(Rows of pointing data)
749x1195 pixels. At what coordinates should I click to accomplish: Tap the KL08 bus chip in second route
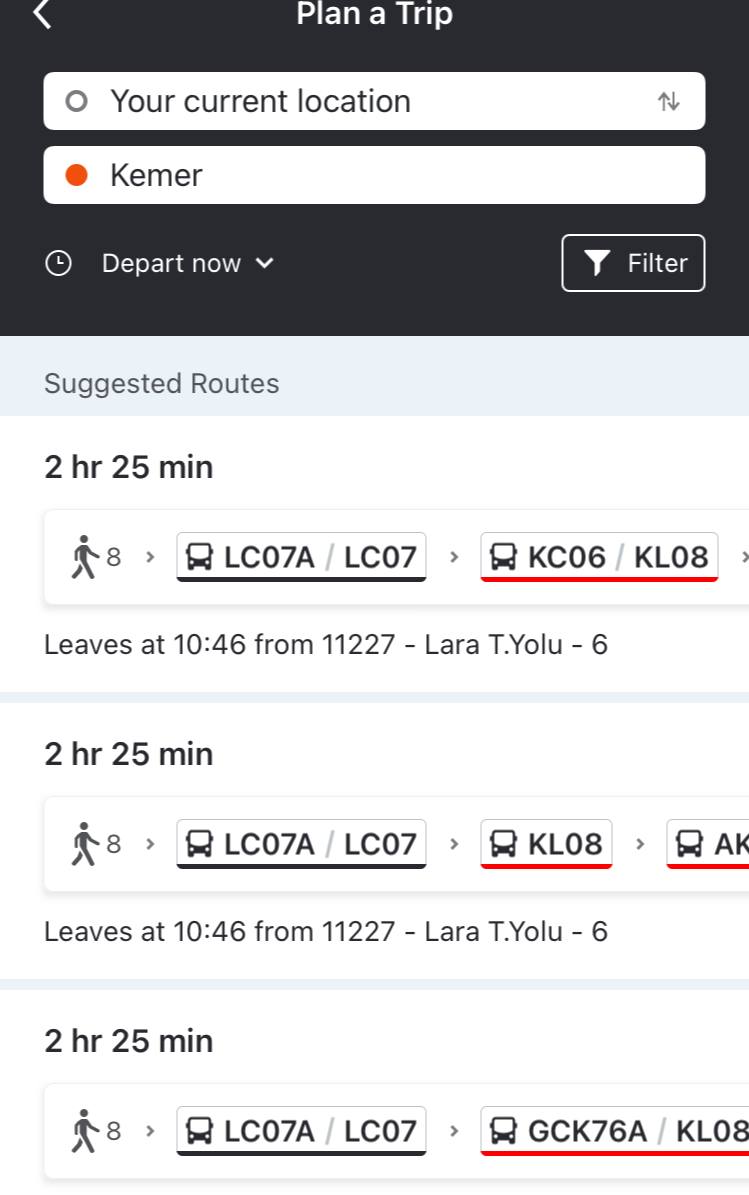[546, 844]
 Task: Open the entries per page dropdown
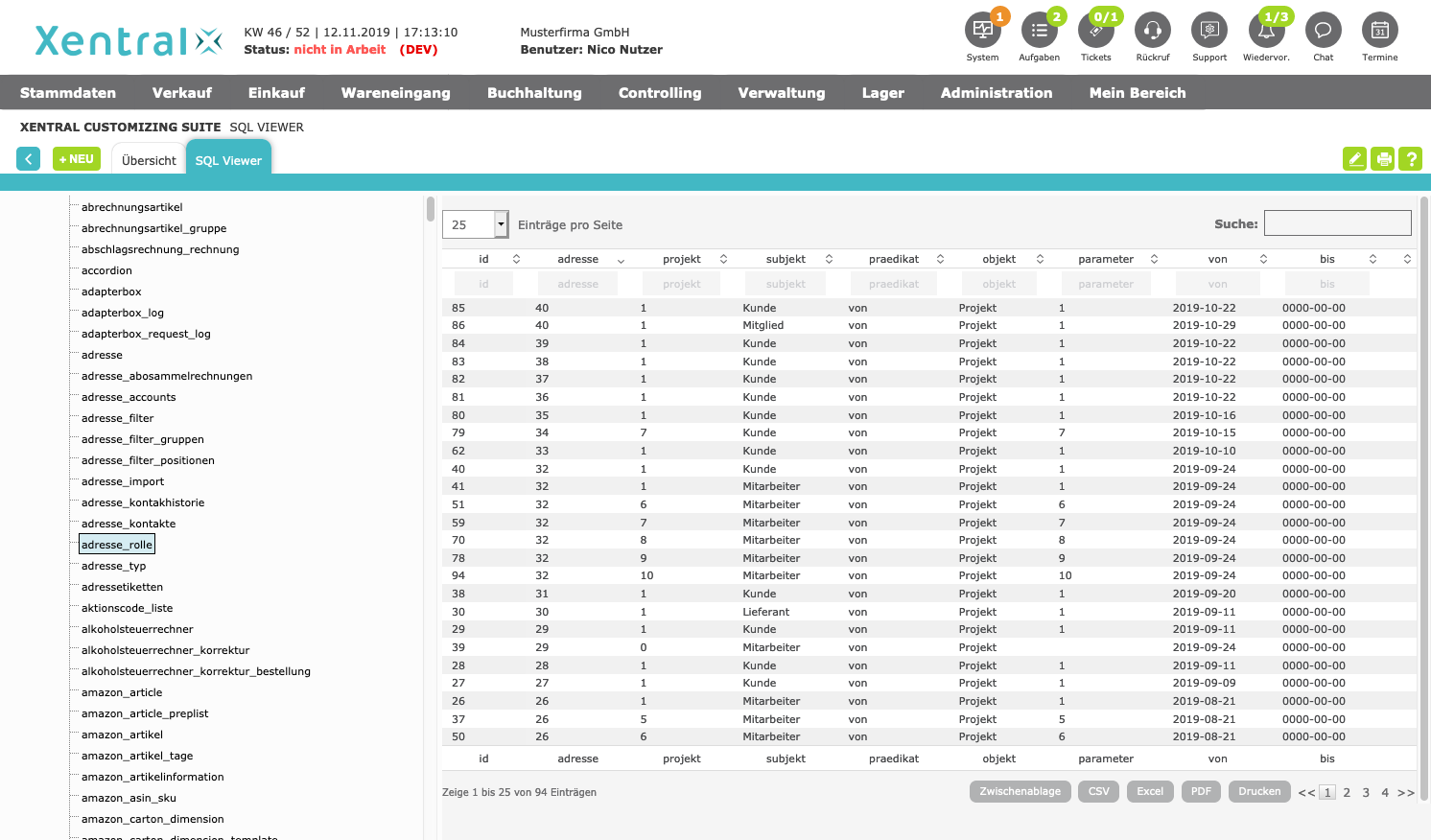coord(475,224)
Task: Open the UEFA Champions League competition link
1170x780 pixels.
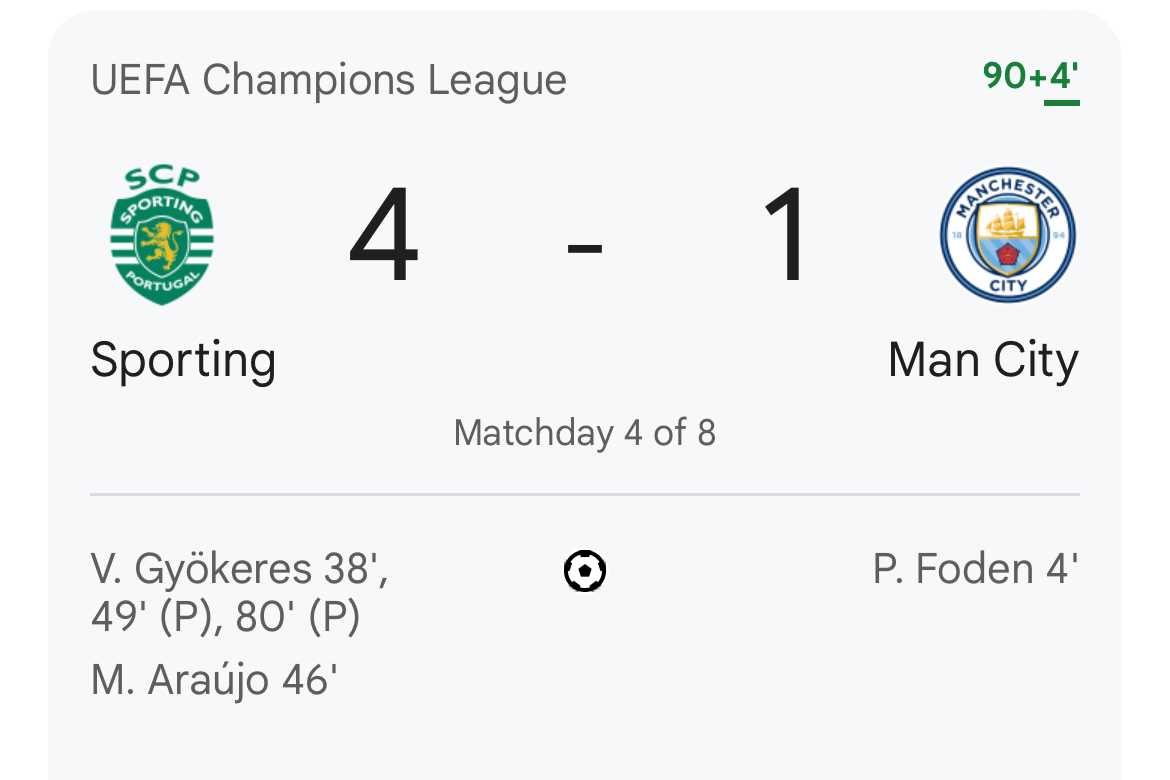Action: point(328,80)
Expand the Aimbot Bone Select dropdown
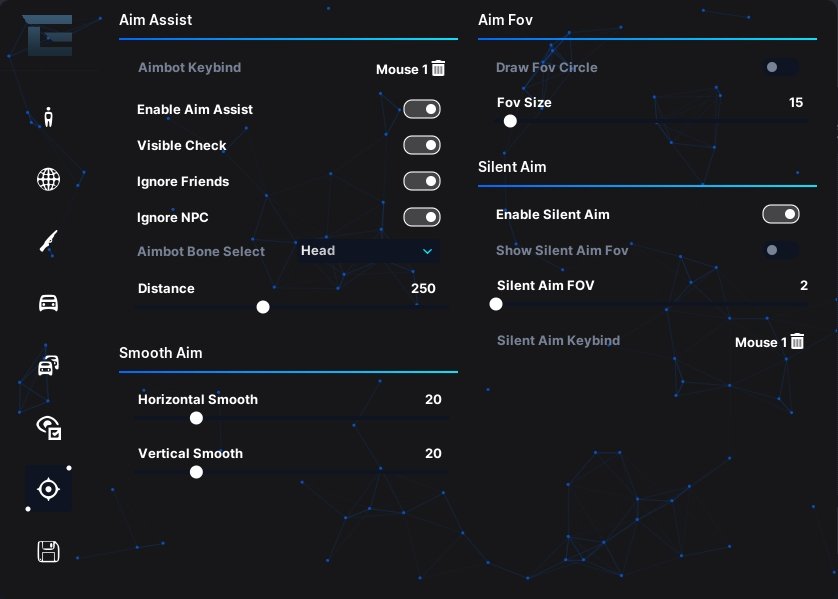 pyautogui.click(x=368, y=251)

● To be done: Could you retype every line of the records above word for word, omitting the pictures?

● Solution below:
749x1195 pixels. At what coordinates should I click to accomplish: Tap the KL08 bus chip in second route
[546, 844]
 Task: Open the entries per page dropdown
coord(475,224)
Task: Open the UEFA Champions League competition link
1170x780 pixels.
Action: point(328,80)
Expand the Aimbot Bone Select dropdown
 pyautogui.click(x=368, y=251)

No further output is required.